Открыв для себя новое и вместе с тем старое имя, мы сразу начинаем думать, будто мы объективнее, прозорливее и, так сказать, «умнее» современников поэта. Но точно ли представляем мы себе, в чем состоял приговор истории поэту?
Что за мастер, полный силы,
Свил твои тугие жилы
И почувствовал меж рук
Сердца первый тяжкий стук?
Что за горн пред ним пылал?
Что за млат тебя ковал?
Кто впервые сжал клещами
Гневный мозг, мотавший пламя?
«Тигр» Блейка (в переводе С. Я. Маршака) – эти стихи современники знали, заучивали их наизусть, передавали из уст в уста. Таких стихов нельзя не знать. «Нам нечего было сказать об эпохе, если бы она отвергла такого поэта», – говорит исследователь о Шекспире, которого, как оказывается, его эпоха знала и ценила, хотя длительное время считалось, будто «поэт поэтов» обрел славу только в веках. Между прочим, романтики всеми силами развивали мысль о «безвестном Шекспире», принимая его в таком, «безвестном», варианте за образец поэтической судьбы. Сами они шли подчас на заведомое «непризнание», добиваясь его почти так же, как славы. Это был пункт их поэтической программы, выполнявшейся ими неукоснительно во имя утверждения личности.

Собранные данные:
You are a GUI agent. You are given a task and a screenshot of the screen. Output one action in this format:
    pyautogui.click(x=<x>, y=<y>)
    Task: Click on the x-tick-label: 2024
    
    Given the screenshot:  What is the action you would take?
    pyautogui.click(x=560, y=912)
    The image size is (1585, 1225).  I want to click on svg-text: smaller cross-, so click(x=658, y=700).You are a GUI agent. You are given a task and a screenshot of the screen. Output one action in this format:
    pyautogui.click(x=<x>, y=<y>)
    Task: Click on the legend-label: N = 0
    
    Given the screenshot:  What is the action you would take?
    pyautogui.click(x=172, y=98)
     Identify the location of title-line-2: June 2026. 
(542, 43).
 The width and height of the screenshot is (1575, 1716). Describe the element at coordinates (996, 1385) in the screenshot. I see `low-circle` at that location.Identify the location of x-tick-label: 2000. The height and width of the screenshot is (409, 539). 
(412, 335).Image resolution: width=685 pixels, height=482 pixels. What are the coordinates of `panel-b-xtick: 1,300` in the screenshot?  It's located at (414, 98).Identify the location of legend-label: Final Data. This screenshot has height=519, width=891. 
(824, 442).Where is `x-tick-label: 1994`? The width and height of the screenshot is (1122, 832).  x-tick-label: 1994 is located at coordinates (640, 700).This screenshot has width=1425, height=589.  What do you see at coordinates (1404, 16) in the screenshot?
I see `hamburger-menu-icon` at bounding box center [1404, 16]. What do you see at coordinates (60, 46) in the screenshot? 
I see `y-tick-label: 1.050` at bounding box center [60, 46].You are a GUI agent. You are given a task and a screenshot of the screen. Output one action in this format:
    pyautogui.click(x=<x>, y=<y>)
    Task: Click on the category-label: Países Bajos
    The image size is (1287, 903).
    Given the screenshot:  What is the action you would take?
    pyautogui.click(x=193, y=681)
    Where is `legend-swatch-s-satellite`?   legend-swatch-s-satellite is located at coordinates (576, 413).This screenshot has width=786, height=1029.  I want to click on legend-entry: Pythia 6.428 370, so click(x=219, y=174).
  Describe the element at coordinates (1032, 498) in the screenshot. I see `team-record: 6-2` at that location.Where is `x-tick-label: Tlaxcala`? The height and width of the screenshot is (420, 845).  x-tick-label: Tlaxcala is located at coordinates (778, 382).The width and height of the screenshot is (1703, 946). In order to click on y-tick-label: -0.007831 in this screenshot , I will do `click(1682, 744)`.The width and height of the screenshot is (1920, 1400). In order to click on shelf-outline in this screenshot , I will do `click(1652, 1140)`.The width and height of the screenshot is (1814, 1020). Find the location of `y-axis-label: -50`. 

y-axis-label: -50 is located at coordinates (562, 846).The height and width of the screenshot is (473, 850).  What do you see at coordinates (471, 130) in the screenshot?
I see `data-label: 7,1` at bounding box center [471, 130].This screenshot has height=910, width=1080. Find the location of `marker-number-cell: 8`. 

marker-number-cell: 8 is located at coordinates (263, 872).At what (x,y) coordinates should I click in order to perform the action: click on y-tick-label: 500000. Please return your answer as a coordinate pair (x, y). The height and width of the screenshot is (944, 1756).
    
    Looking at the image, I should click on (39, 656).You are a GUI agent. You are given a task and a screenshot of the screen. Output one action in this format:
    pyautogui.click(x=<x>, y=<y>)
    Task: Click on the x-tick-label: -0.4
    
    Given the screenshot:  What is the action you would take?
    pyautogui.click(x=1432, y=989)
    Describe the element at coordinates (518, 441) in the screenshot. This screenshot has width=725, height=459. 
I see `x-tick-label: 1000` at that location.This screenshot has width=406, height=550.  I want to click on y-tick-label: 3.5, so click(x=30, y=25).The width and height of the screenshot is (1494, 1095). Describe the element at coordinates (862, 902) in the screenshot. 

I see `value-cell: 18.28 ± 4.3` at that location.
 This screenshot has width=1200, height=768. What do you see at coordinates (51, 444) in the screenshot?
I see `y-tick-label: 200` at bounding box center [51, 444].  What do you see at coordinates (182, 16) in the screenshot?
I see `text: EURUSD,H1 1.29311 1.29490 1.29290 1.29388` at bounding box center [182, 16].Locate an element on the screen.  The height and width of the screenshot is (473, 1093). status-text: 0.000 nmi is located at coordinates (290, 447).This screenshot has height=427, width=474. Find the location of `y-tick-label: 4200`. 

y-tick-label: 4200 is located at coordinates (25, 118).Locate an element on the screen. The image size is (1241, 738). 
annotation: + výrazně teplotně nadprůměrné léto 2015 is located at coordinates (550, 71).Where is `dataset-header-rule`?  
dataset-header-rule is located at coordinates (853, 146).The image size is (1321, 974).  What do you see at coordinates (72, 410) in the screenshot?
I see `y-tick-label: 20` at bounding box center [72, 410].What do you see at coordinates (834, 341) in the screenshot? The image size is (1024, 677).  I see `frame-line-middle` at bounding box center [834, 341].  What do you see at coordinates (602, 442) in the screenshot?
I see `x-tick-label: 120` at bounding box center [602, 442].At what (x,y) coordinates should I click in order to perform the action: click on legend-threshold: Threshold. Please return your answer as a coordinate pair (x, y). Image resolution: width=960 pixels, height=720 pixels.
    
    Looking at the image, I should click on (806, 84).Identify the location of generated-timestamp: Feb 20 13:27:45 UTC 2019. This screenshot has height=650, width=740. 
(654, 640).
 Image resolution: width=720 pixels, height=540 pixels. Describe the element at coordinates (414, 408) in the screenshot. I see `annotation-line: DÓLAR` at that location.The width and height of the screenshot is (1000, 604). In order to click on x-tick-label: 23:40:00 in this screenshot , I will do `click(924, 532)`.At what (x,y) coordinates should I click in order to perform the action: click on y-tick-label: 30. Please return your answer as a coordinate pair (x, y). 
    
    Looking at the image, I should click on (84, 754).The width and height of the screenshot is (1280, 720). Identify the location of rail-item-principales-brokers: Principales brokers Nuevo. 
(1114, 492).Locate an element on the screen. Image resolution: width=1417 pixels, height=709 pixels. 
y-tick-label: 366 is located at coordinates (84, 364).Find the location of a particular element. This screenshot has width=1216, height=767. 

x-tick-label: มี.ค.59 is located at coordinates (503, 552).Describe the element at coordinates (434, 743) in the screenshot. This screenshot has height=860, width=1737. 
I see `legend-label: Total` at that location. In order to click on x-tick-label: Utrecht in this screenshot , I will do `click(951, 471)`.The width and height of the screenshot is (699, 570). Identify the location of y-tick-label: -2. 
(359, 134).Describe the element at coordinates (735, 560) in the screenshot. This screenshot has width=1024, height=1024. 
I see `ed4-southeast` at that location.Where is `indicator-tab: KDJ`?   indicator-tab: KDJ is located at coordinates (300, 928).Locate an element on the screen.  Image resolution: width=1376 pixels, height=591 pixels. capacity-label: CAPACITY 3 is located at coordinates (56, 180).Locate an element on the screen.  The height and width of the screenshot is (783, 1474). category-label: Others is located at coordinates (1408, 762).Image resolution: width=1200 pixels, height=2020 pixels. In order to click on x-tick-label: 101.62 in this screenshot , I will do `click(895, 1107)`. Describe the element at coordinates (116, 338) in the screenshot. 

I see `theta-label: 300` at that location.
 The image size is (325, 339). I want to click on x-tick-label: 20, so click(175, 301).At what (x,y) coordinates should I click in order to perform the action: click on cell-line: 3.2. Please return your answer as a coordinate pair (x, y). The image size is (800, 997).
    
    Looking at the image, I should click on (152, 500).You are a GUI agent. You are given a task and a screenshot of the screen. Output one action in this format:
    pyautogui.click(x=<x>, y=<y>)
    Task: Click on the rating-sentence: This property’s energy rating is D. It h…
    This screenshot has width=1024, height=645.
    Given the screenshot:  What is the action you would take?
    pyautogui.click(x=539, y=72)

- _ПОРЯДОК РАБОТЫ_
Подставь «кузнец» вместо «мастер» и приведи отрывок текста для изучения от «Открыв для себя» до «первый тяжкий стук?».

- _ОТВЕТ К УПРАЖНЕНИЮ_
Открыв для себя новое и вместе с тем старое имя, мы сразу начинаем думать, будто мы объективнее, прозорливее и, так сказать, «умнее» современников поэта. Но точно ли представляем мы себе, в чем состоял приговор истории поэту?
Что за кузнец, полный силы,
Свил твои тугие жилы
И почувствовал меж рук
Сердца первый тяжкий стук?